→ Instructions to follow
Transcribe each of the records below exactly, including the pixel dimensions, and leave out the pictures.

→ Supplied entries
■ ■ ■
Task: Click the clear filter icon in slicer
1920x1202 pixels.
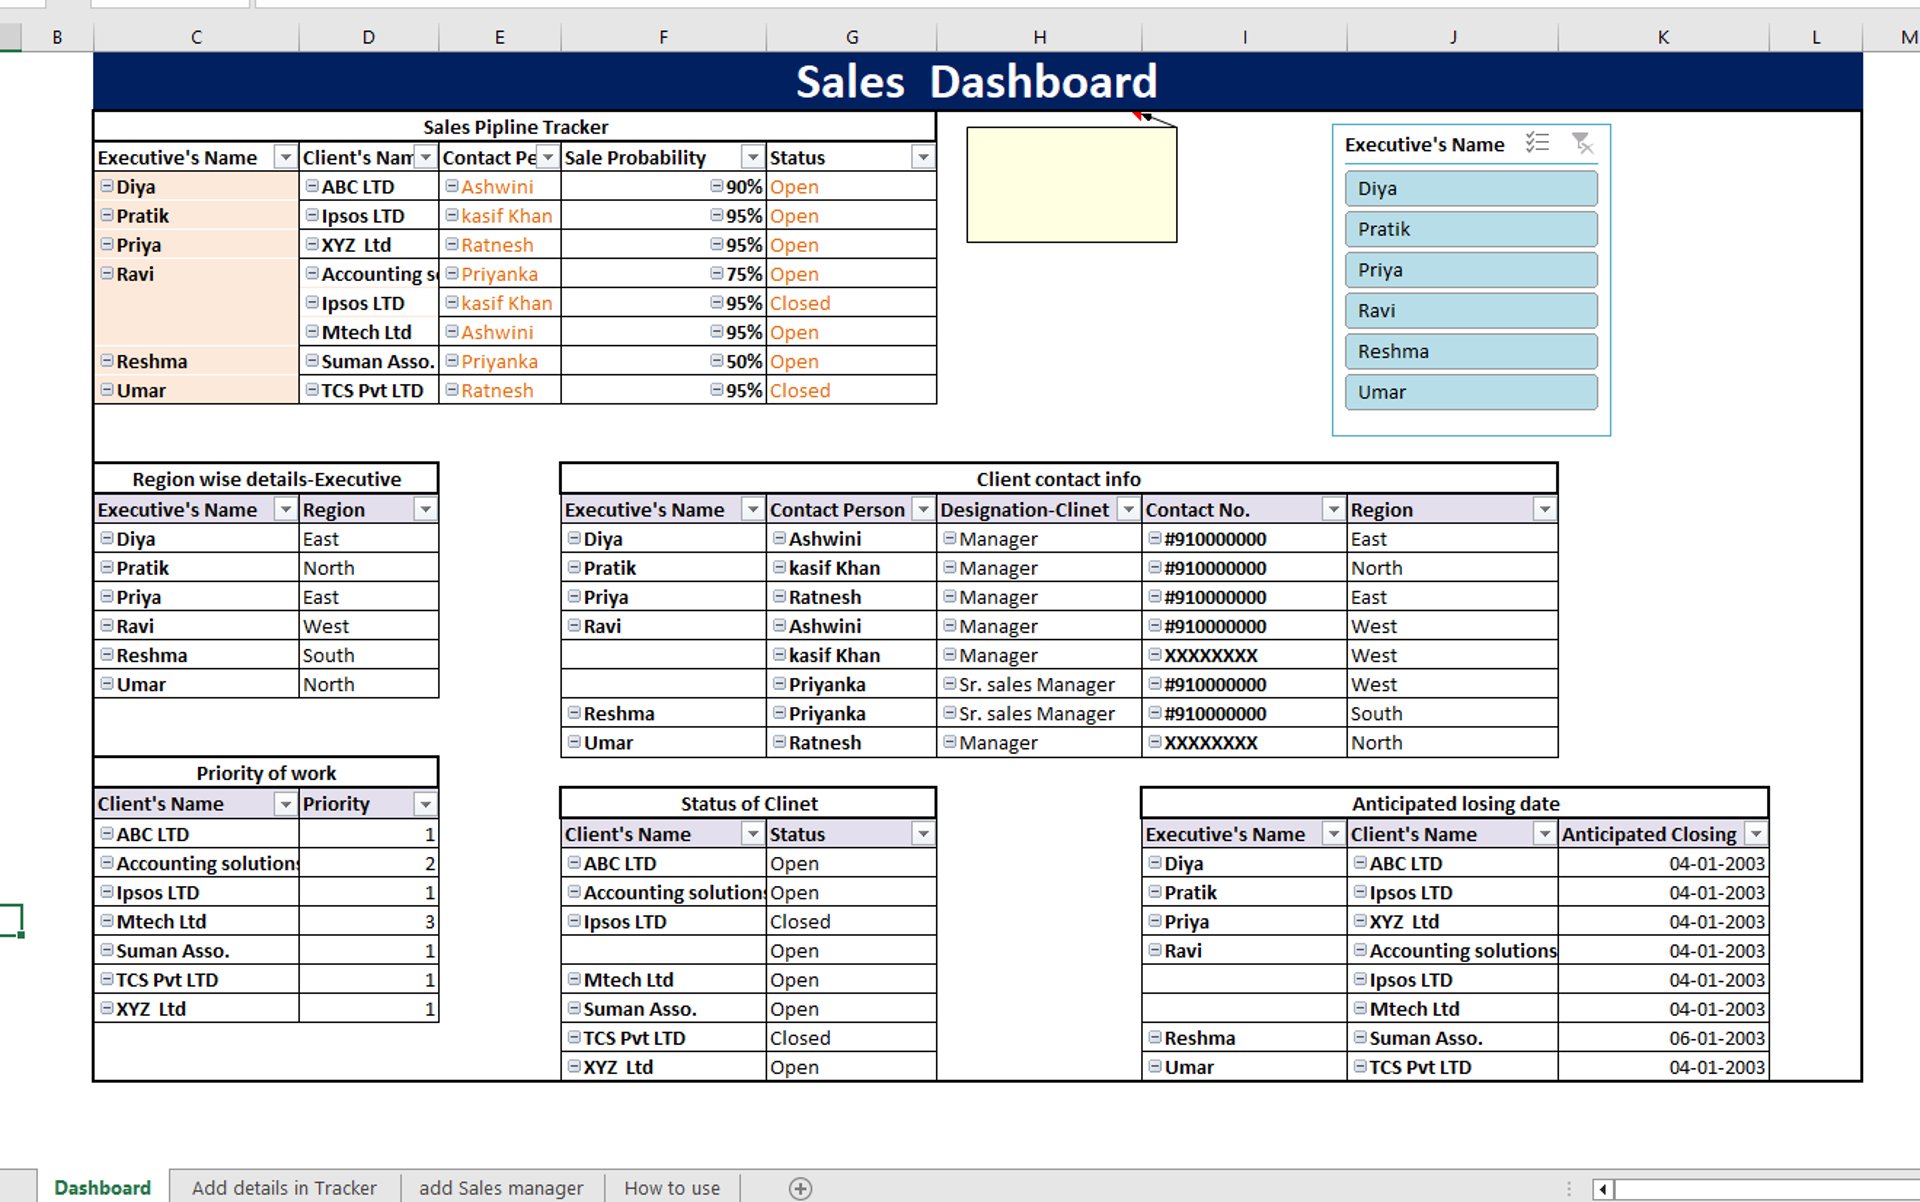Action: click(1582, 144)
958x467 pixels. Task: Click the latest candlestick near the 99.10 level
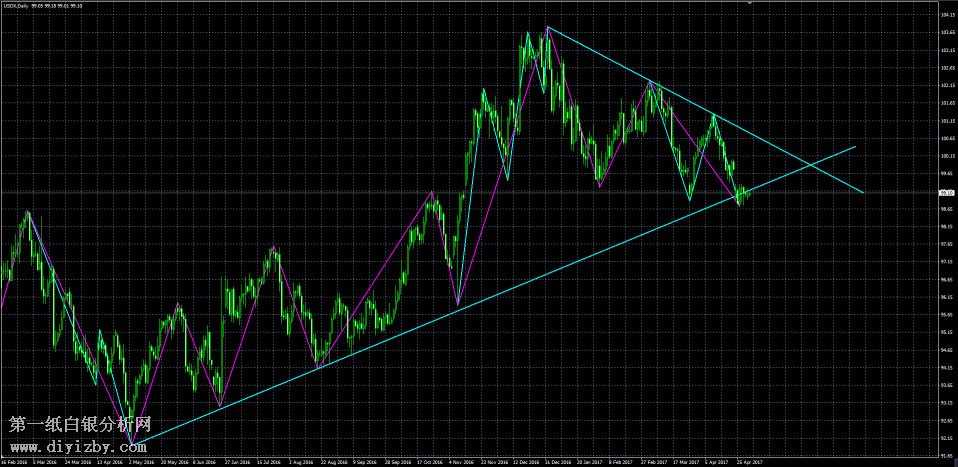click(748, 192)
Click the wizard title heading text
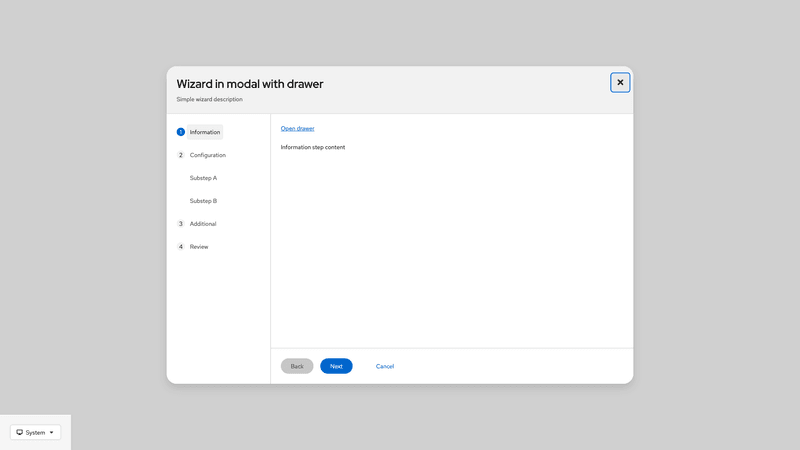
■ ■ ■
→ The output
Task: Click the clear filter icon in slicer
1920x1202 pixels.
Action: click(1582, 144)
958x467 pixels. Task: Click the latest candlestick near the 99.10 level
click(748, 192)
Click the wizard title heading text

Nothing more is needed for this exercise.